トップダウンで全社導入を決めるのは悪手である。まずは特定のプロジェクト、例えば人事部門の社内ポータル改修のような、影響範囲が限定的で仕様変更が頻発する領域で試すのがいい。
評価すべきは、開発期間の短縮度合いだけではない。エンジニアの疲労度や、生成されたコードの保守性も見る必要がある。Clineが書いたトリッキーなコードを、半年後に別の担当者が読解できるか。判断が分かれるところである。

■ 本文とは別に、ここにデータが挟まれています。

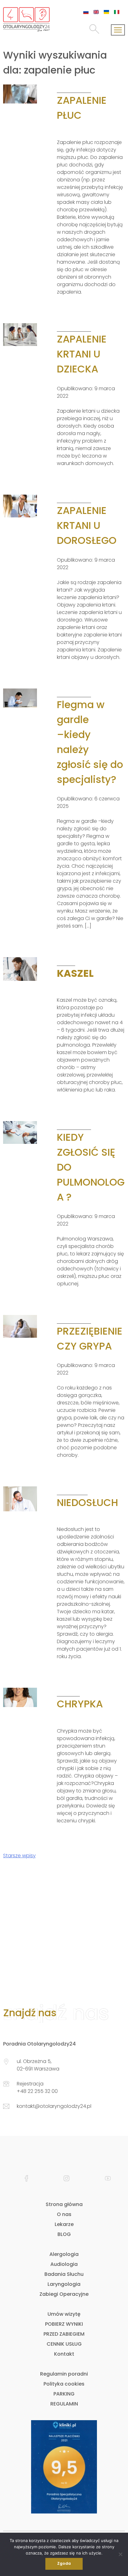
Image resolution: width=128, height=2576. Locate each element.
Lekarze (64, 2224)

結局のところ、ツールを入れただけで開発組織が強くなるわけではない。AIの暴走を許容できるサンドボックス環境を用意し、失敗を前提に運用ルールを揉んでいく泥臭いプロセスから逃げることはできない。

当社の見解

当社はツール選定において実用性を第一方針にしている(2026年4月現在)。カタログスペックやベンチマークスコアではなく、実務で1週間使い倒して初めて判断する。実際に2026年4月、omega-memory(GitHubスター57)を導入した結果、16個のhookが自動追加されてツール1回あたり181秒のオーバーヘッドが発生し、即日撤去した経験がある。一方、FastEmbed(Qdrant社、2,800スター)やLanceDB(YC支援、9,800スター)は企業バッキングと十分な実績を確認した上で導入し、安定稼働している。GitHubスター数・企業バッキング・pip installの副作用を導入前に必ず検証する方針を確立した。